Max. :1.0 | Max. :24.00 | Max. :24 | Max. :100.00 |

b. The descriptive statistics is not appropriate for the “group” variable because it a categorical variable.

**Question 4
**

a. Code and Plot

```
data=read_sav('C:/Users/belak/Desktop/R/Hayden_2005.sav')
head(data)
hist(data$days, xlab = "Days", main = "Histogram of Days")
hist(data$days, breaks=30, xlab = "Days"main="Histogram of Days With breaks=30")
```

b. The histogram revealed that the days is normally distributed.

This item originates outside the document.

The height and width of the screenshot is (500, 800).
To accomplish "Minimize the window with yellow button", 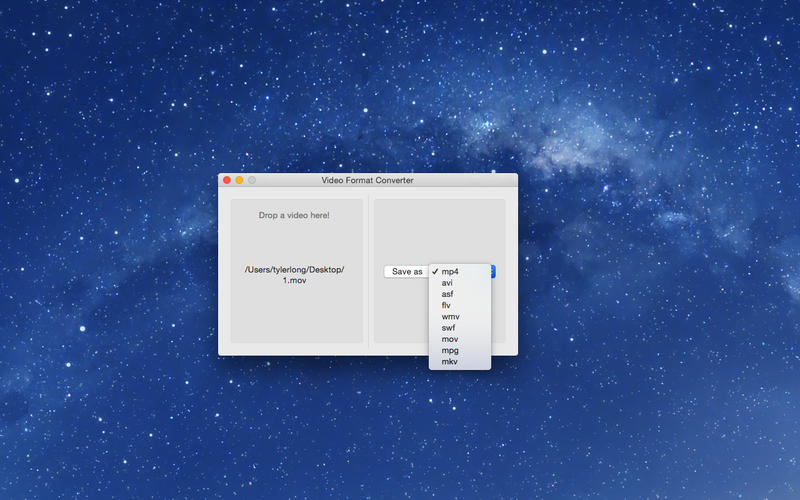I will click(240, 180).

It skewed to the left and hence the mean is less than the median.

**Question 5
**

a. Code and Plot

```
data=read_sav('C:/Users/belak/Desktop/R/baguley_payne_2000.sav')
boxplot(data$percent_accuracy,ylab="Percent Accuracy",main="Boxplot of Percent Accuracy")
```

b. The box plot indicated that the percent accuracy is not normally distributed and negatively skewed. Hence the percent accuracy mean is less than the median.

c. Yes, there are outliers 4 outliers in the percent accuracy.

**Question 6
**

a. Code and Plot

```
eclsk = read.csv("eclsk.csv")
head(eclsk)
lin.model <- lm (gen~math,eclsk)
plot(lin.model,2)
```

b. The Q-Q plot shows that the model residuals are normally distributed and hence, the normality of residual assumption was not violated.

**Question 7
**

a. Code and Plot

```
eclsk = read.csv("eclsk.csv")
head(eclsk)
plot(eclsk$math,eclsk$gen, main='Regression for Math and Gen', xlab='Math',ylab='Gen')
abline(lm(gen~math,data=eclsk),col='red')
```

b. The scatter plot shows that there is linear relationship between the math and gen. Also, the assumption of homogeneity of variance is not violated.